Это всё! Надеюсь моя статья будет хоть чуточку полезной для вас! Спасибо за внимание.

Комментарии (10)


  1. Pochemuk
    29.12.2017 21:15
    #10593608

    Чисто из любопытства…

    Возьмем полный русский алфавит (33 буквы) и пробел.

    В качестве статистики будем применять не статистику частоты букв, а статистику буквосочетаний. Чтобы сразу отсеивать невозможные буквосочетания, хотя бы.

    Удастся ли за счет этого существенно снизить число финалистов?


    1. datacompboy
      29.12.2017 22:37
      #10593682

      буквосочетания можно использовать только вместо просмотра глазами полученного массива перестановок.
      проверка же сделана для каждой строки матрицы независимо — а потому мы при переборе получаем буквы с интервалом в 7 между ними.

      разумеется, таблицы сочетаний в тексте с интервалом в 7 букв посчитать можно, но смысла я большого в этом не вижу.


  1. ser-mk
    30.12.2017 00:11
    #10593764

    … По этой причине его невозможно распараллелить (кстати, его и не оптимизировать при всём желании), но метод динамичен и должен привести к верному результату (в теории). 

    Что же на практике? CUDA же без него! Будь у меня своя ферма титанов (хотя бы штучек 10), шифр Хилла был бы разорван в клочья менее, чем за минуту.
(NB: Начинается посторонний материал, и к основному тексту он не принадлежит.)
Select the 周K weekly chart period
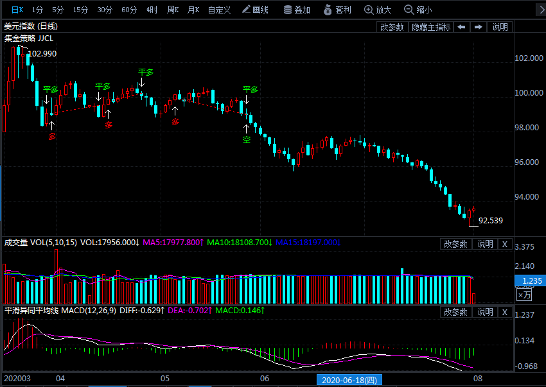This screenshot has width=546, height=387. coord(172,10)
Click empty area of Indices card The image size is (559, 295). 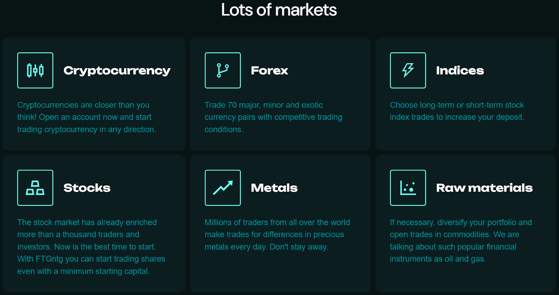click(x=465, y=138)
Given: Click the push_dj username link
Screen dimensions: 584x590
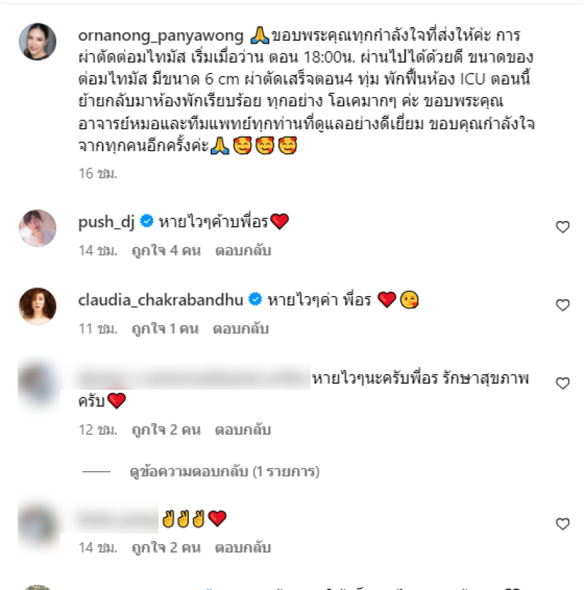Looking at the screenshot, I should click(106, 222).
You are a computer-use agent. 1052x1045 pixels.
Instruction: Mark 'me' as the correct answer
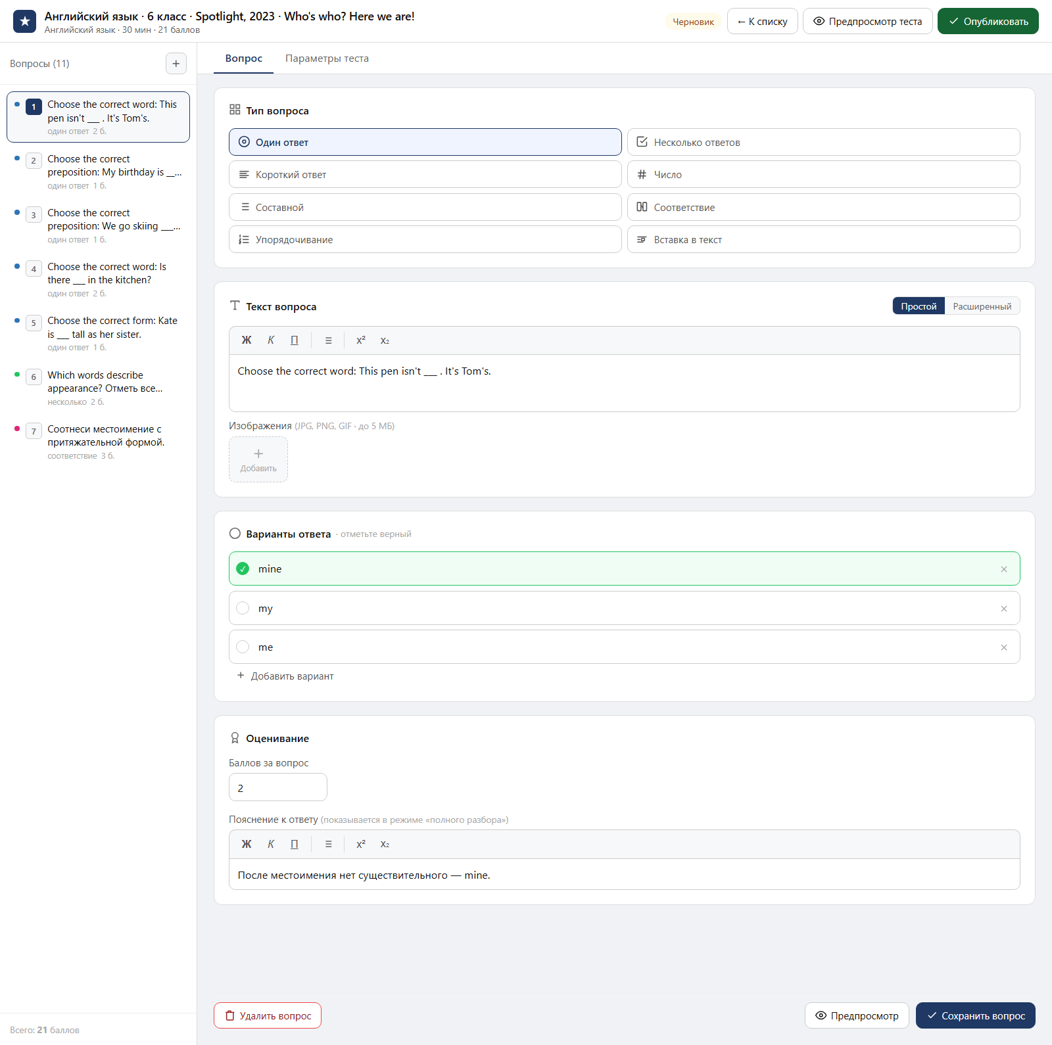click(x=243, y=647)
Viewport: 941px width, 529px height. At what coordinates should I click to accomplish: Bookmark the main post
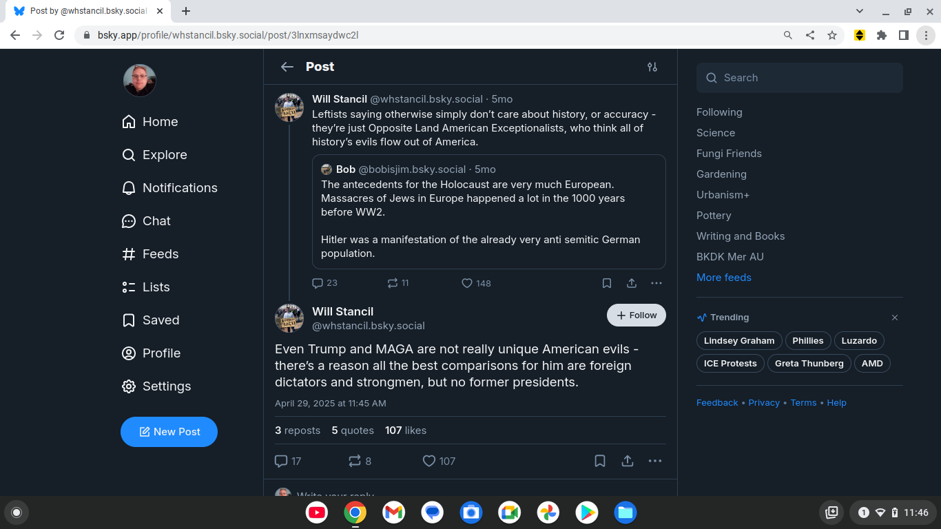(x=600, y=461)
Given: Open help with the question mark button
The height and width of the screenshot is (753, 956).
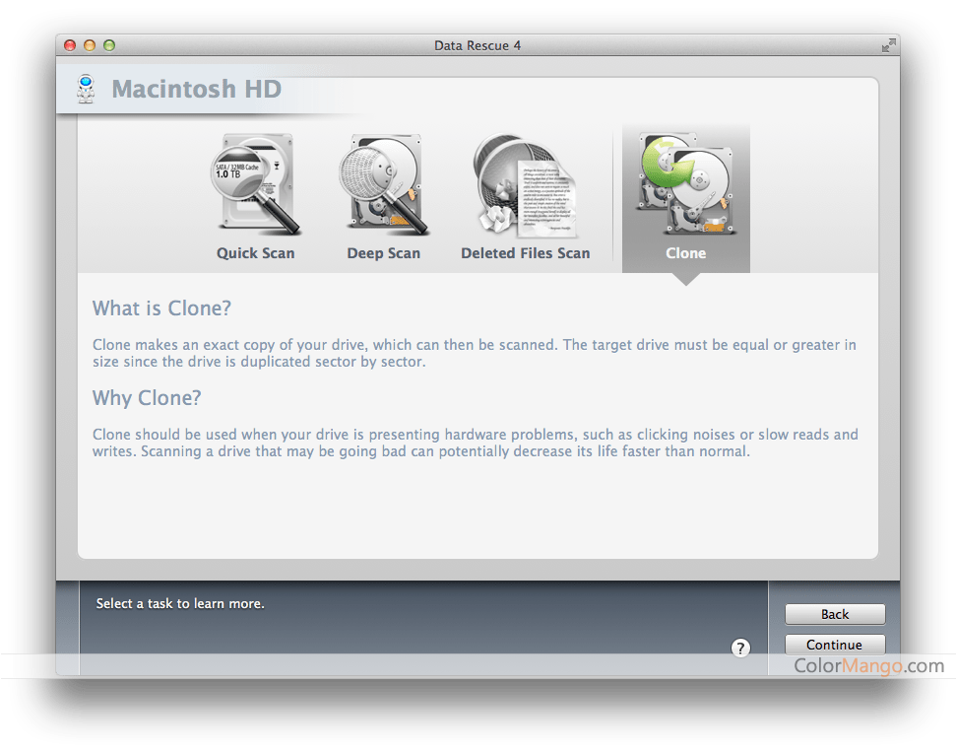Looking at the screenshot, I should click(741, 648).
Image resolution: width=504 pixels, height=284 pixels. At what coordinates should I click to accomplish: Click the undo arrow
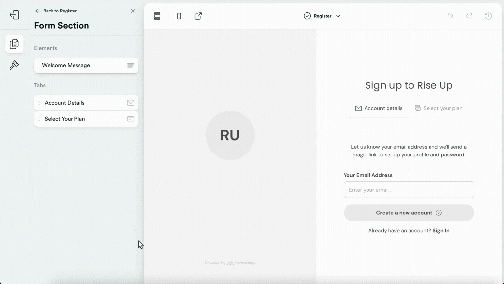coord(450,16)

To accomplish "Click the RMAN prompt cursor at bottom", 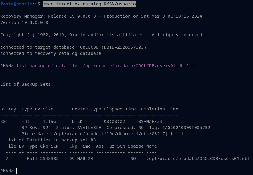I will pyautogui.click(x=17, y=171).
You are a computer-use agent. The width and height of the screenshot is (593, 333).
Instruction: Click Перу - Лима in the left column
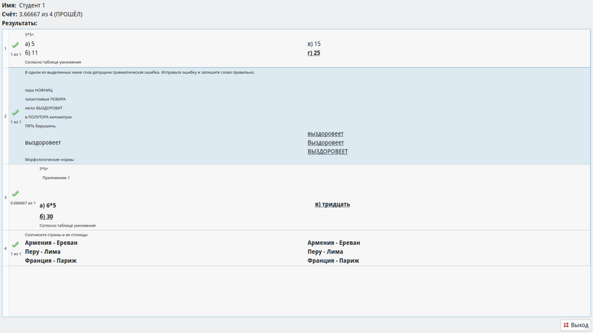coord(42,252)
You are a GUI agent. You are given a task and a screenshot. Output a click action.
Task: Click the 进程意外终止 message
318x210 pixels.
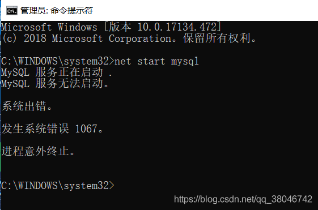[x=39, y=151]
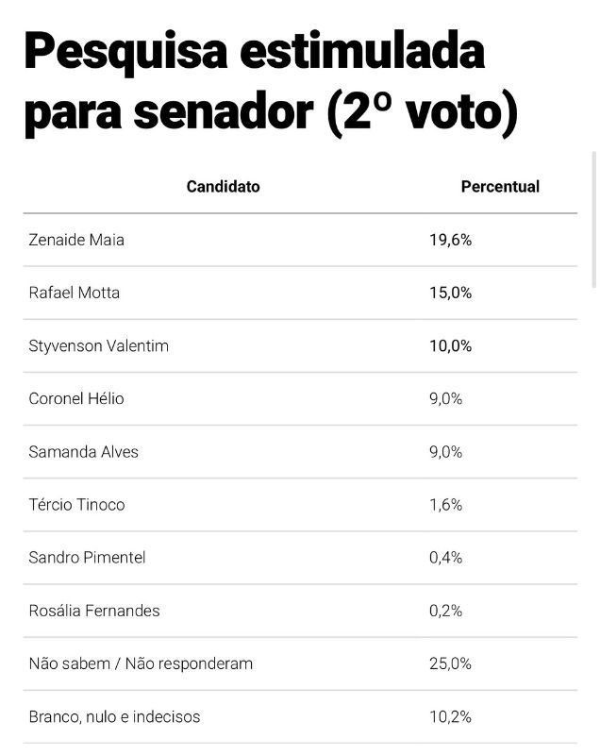Click the Percentual column header
This screenshot has height=755, width=600.
pos(500,186)
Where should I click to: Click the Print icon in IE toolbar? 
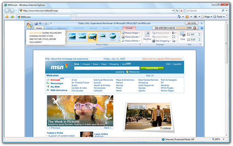point(195,17)
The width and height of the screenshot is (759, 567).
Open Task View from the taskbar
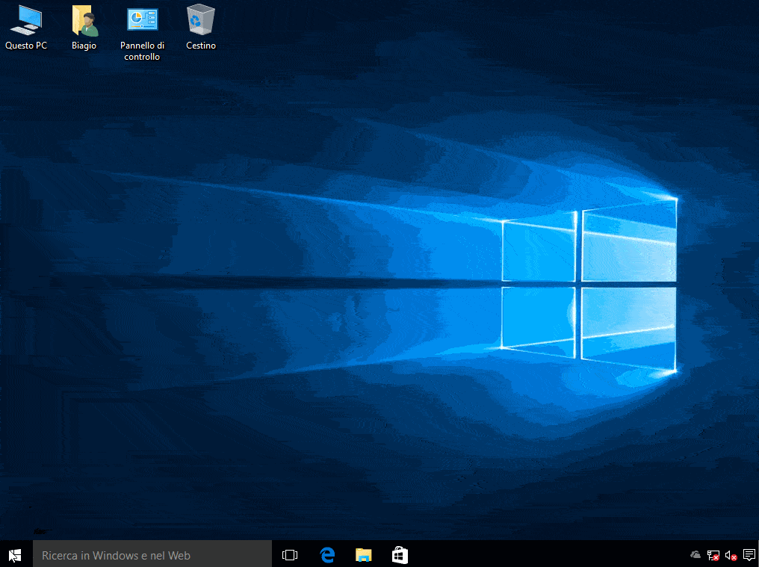click(x=289, y=555)
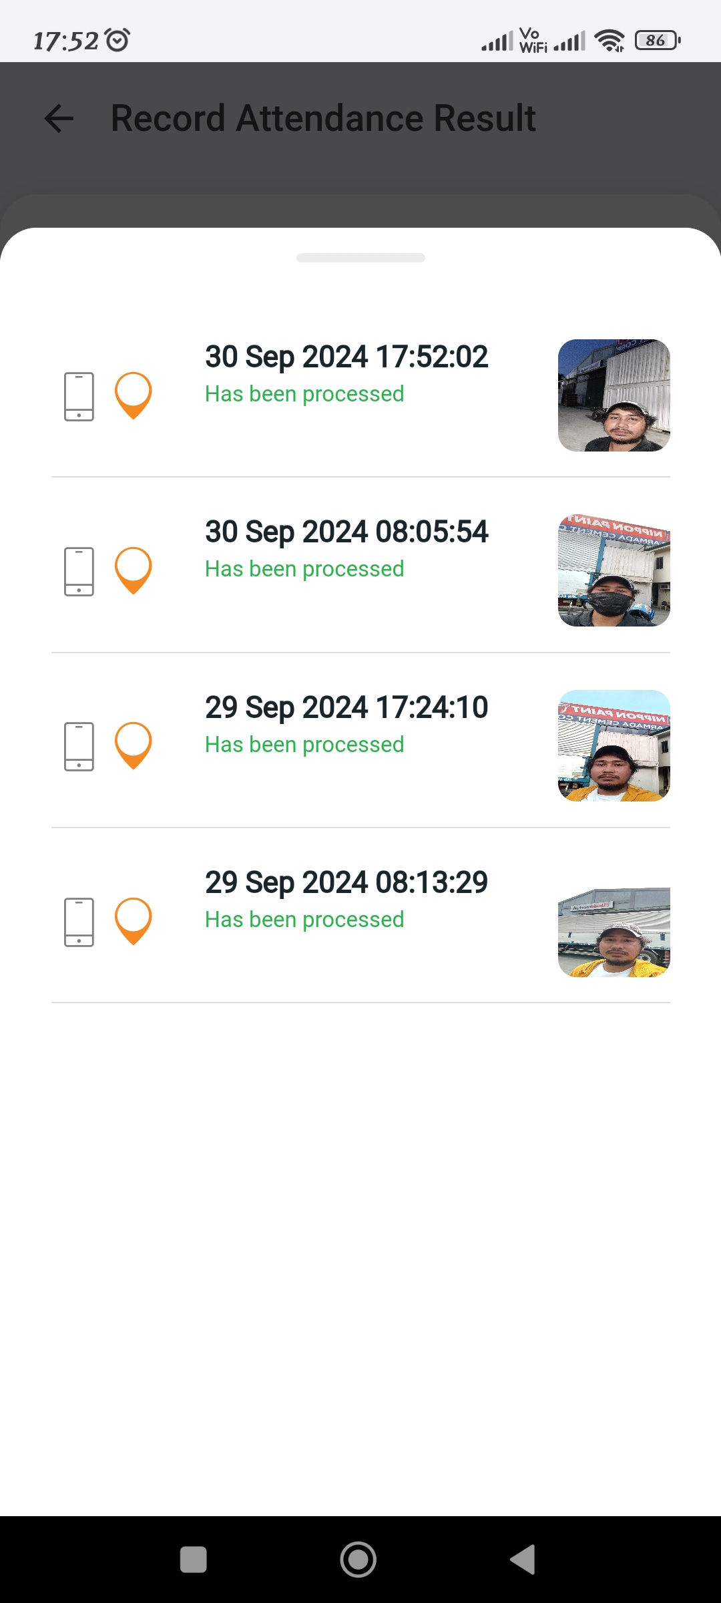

Концепция параллельных вычислений на CUDA, как стая голодных пираний, не даёт шанса остаться криптостойким этому методу шифровани…
    вам не кажется что тут явное противоречие?


    1. A1mas Автор
      30.12.2017 12:29
      #10594028
      +1

      Имелось в виду не про мой метод, а про метод разделяй и властвуй. Способ который привел я на КУДА оптимизируем


  1. maxzhurkin
    30.12.2017 16:16
    #10594176

    Доля вырожденных матриц, IMHO, слишком мала, чтобы их исключение как-то серьёзно повлияло на трудоёмкость полного перебора


  1. lgorSL
    31.12.2017 01:53
    #10594518
    +1

    Данный ряд букв полностью удовлетворял критерию фи-теста, но частотность букв не являлась правдоподобной. Иными словами буква «в» могла встретиться так же часто, как в натуральном тексте встречается буква «о», а «о» могла и вовсе не встретиться, но при этом свойство ИС сохранялось. Мне не удалось дать этому математическое объяснение.

    Фишка в том, что умножение по модулю 31 на любое число является перестановкой. И вообще, для любого числа кроме 0, найдётся обратный элемент. Например, 2*16 = 1 mod 31, т.е 2^{-1} = 16 mod 31.
    Если есть решение типа a*b = c, то так же есть решения (a*2) * (b * 2^{-1}) = c, (a * 3) * (b * 3^{-1}) = c и т.д.


    Так что можно ускорить поиск — если нашёлся вектор "a", проходящий фи-тест, можно попробовать ещё 29 векторов: 2a, 3a,… 30a. Возможно, в каком-нибудь из них частоты букв совпадут с реальными


    1. A1mas Автор
      31.12.2017 02:38
      #10594536
      +1

      Хорошая идея. Нужно запомнить…


    1. datacompboy
      31.12.2017 13:49
      #10594714

      Не уверен, что это имеет смысл при полном переборе. Стоимость проверки позже, «а не рассматривали ли мы его уже» может оказаться дороже.


      1. lgorSL
        31.12.2017 17:21
        #10594820
        +1

        Имеет. Среди векторов, а, 2а,… 30а найдётся один, у которого первый элемент — единица (ну или хотя бы ноль). Это значит, что можно ограничить первый элемент в массиве (0 или 1), перебрать все варианты, найди кандидатов по ИС и уже только среди них пробовать вектора 2а, 3а и т.п.


        1. datacompboy
          31.12.2017 17:26
          #10594822

          хм. а вот о таком подходе не подумал, да. Получается, можно на 1 число сузить по сути перебор… интересно.